Frankreich begrüsst nationale Lösung
Sanofi-Chef Jean-Francois Dehecq soll dem fusionierten Konzern vorstehen. Das neue Angebot beinhalte fünf Sanofi-Aktien je sechs Aventis-Aktien plus 120 Euro in bar, erklärte Sanofi. Alternativ gebe es auch ein reines Aktien- und ein reines Barangebot. Insgesamt solle der Baranteil der Offerte jedoch 29 Prozent nicht überschreiten. "Endlich ist es passiert. Die (französische) Regierung wird mit diesem Ergebnis glücklich sein", kommentierte Jaques-Antoine Bretteil, Fondsmanager bei International Capital Gestion in Paris. Frankreichs Ministerpräsident Jean-Pierre Raffarin äußerte sich umgehend positiv zu dem Zusammengehen. Die Regierung hatte stets eine klare Präferenz für eine "nationale Lösung" gezeigt und stand einem Zusammenschluss mit Novartis kritisch gegenüber.

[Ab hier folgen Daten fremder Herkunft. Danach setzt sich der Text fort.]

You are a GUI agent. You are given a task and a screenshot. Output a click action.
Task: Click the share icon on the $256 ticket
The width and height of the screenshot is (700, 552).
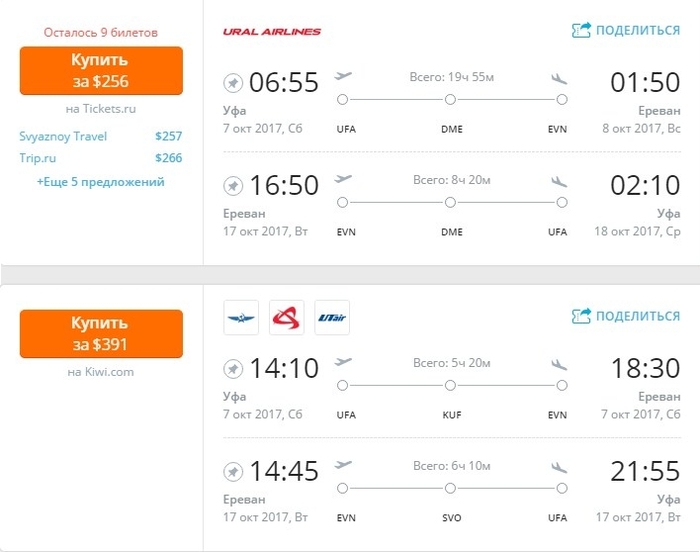582,30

Milliardenkredit zur Finanzierung
Zur Finanzierung der Barkomponente seines erhöhten Übernahmeangebots nimmt Sanofi einen Kredit über 16 Milliarden Euro in Anspruch. Vorstandschef Jean-Francois Dehecq sagte auf einer Pressekonferenz am Montag ferner, dass Schulden im Zusammenhang mit der Übernahme von Aventis innerhalb von fünf Jahren mittels der Generierung von Cash-Flow zurückgezahlt würden.
Kritiker warfen der französischen Regierung wiederholt Einmischung vor und sagten, die Parteinahme könne potenzielle Investoren abschrecken. Hätte Sanofi den Übernahmekampf gegen Novartis verloren, wäre der französische Konzern nach Einschätzung von Experten selbst zu einem Übernahmeziel geworden. Damit wären dann womöglich die beiden führenden französischen Pharmakonzerne in ausländische Hände geraten.

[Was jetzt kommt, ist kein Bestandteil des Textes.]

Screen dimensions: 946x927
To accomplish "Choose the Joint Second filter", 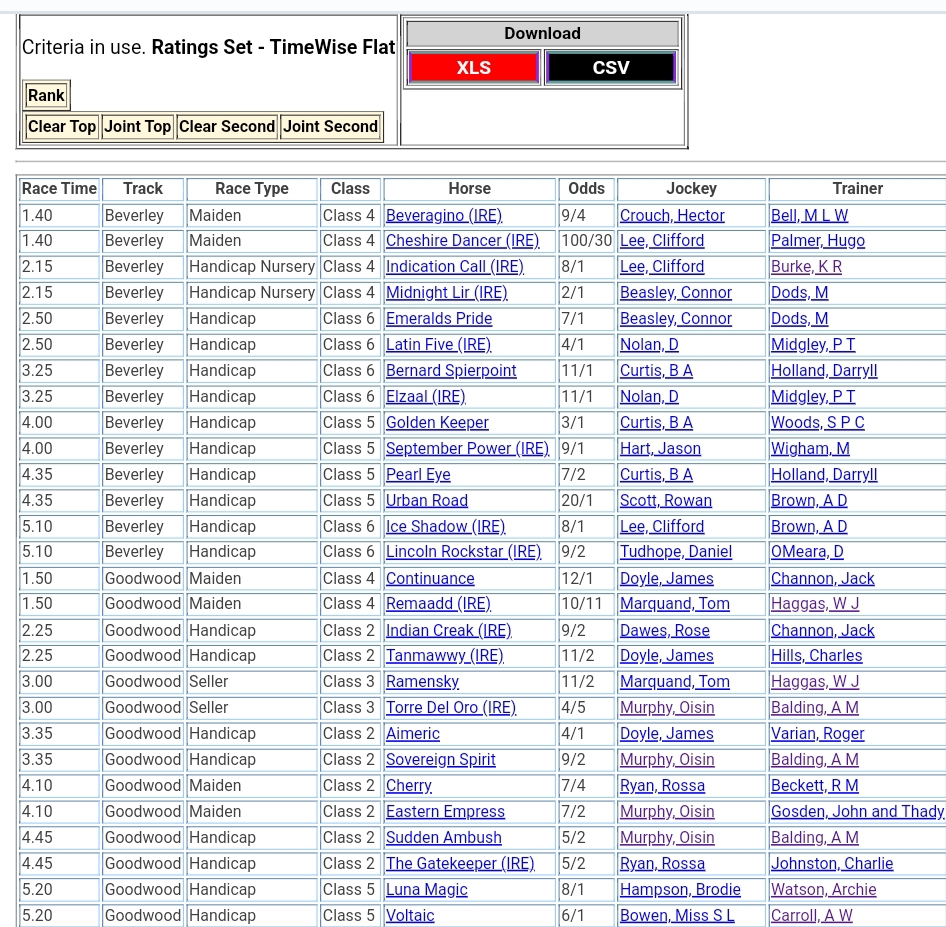I will tap(330, 127).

Sanofi hatte zunächst Ende Januar eine feindliche Übernahmeofferte im Wert von inzwischen rund 47 Milliarden Euro für Aventis vorgelegt. Das Management der erst 1999 aus der Fusion der französischen Rhone-Poulenc und dem Frankfurter Hoechst-Konzern entstandenen Aventis hat das ursprüngliche Angebot aber mehrfach als zu niedrig zurückgewiesen.

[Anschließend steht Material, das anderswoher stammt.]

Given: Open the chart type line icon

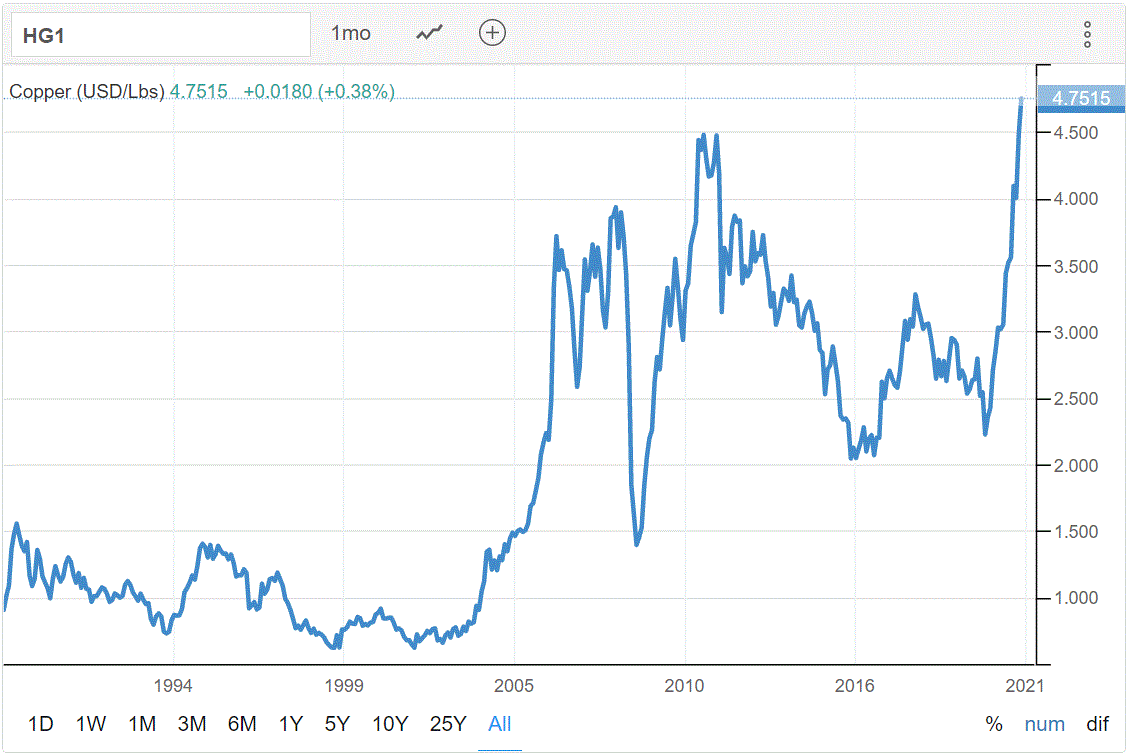Looking at the screenshot, I should 429,33.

Betriebsrat befürchtet Verlagerungen
Der Betriebsrat von Aventis-Pharma in Deutschland befürchtet durch den Zusammenschluss den Verlust von Arbeitsplätzen im Rhein-Main-Gebiet. "Natürlich gibt es Bedenken, dass es zu Verlagerungen nach Frankreich kommt", sagte Michael Klippel, Betriebsratschef von Aventis Pharma in Deutschland. In den nächsten Tagen werde es Gespräche mit dem Management geben. Gebe es keine Zusagen zur Sicherung der Beschäftigung, würden Proteste organisiert. Nach Aventis-Angaben hatten die Arbeitnehmervertreter im Aventis-Aufsichtsrat gegen die Vereinbarung mit Sanofi gestimmt. Die zuständige Gewerkschaft IG BCE will bei einem Zusammenschluss die Forschungsarbeitsplätze in Deutschland erhalten. "Deutsche Sanofi-Standorte ohne Forschung und Entwicklung sind nicht vorstellbar", sagte der BCE-Vorsitzende Hubertus Schmoldt in Hannover.
Bereits am Sonntag hatte der Schweizer Rivale Novartis nach Bekanntwerden der Einigung mitgeteilt, nun kein Gegenangebot vorzulegen und sich aus dem Rennen um Aventis zurückzuziehen, nachdem er erst wenige Tage zuvor die Aufnahme von Fusionsverhandlungen bekannt gegeben hatte. Novartis war von Aventis zu Fusionsgesprächen eingeladen worden. Dadurch hatte sich der Druck auf Sanofi erhöht, eine verbesserte Offerte vorzulegen. Novartis-Aktien verzeichneten am Montag deutliche Kursgewinne.
Auf einer außerordentlichen Hauptversammlung am 24. Mai sollen Sanofi-Aktionäre der neuen Offerte zustimmen. Die beiden Sanofi-Hauptaktionäre, der Kosmetikkonzern L’Oreal und der Mineralölkonzern Total, unterstützten das neue Angebot. Das Direktorium der neuen Gruppe werde 17 Mitglieder haben, teilte Sanofi weiter mit. Neben Konzernchef Dehecq kämen je acht Mitglieder von Aventis und von Sanofi in das Gremium.